Return, unchanged, the part of the records below that begins with the line containing "Find the location of a particular element. This" and continues through the end of the records.

══ PROVIDED DATA

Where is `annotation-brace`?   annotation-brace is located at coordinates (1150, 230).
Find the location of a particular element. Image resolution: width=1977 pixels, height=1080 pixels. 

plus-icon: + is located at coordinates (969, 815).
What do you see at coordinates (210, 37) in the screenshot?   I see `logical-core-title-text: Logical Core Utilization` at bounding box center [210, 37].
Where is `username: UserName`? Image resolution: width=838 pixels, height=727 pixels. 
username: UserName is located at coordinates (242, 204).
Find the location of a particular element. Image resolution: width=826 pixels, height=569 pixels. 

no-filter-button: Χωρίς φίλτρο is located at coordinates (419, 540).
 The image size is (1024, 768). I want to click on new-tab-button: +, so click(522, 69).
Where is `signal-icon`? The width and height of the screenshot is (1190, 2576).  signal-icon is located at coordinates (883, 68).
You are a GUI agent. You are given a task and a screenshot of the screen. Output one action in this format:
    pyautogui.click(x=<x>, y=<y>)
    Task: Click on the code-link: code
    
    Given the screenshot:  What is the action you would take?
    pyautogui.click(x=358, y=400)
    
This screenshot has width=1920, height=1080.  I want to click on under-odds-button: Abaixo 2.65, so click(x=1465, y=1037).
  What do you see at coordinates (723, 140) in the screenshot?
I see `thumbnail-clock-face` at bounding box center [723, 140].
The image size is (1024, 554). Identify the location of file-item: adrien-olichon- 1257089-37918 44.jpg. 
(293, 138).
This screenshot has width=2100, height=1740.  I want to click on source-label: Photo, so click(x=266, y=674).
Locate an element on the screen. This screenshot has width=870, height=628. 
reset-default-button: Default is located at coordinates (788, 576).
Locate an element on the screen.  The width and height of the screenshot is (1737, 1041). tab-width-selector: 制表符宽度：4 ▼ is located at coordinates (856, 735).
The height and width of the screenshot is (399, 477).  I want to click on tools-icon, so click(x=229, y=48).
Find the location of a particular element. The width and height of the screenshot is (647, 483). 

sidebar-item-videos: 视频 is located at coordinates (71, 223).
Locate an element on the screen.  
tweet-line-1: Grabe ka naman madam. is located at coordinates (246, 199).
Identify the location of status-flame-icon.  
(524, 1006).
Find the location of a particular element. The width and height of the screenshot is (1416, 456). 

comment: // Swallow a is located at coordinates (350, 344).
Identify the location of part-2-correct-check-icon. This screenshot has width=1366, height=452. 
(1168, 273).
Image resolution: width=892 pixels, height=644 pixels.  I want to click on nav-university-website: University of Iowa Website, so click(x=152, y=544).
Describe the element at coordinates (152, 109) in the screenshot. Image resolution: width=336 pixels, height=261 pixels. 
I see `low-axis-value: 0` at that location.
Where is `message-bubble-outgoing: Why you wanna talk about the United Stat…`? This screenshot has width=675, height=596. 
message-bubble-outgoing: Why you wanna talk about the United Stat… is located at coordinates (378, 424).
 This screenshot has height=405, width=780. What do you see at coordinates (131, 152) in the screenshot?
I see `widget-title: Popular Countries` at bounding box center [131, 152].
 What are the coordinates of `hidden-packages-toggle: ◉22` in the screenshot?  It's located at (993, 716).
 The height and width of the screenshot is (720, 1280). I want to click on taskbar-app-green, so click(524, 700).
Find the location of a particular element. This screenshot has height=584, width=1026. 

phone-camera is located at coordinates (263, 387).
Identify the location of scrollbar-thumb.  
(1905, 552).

════

### RESPONSE BOX
Find the location of a particular element. This screenshot has height=584, width=1026. 

phone-camera is located at coordinates (263, 387).
Identify the location of scrollbar-thumb.  
(1905, 552).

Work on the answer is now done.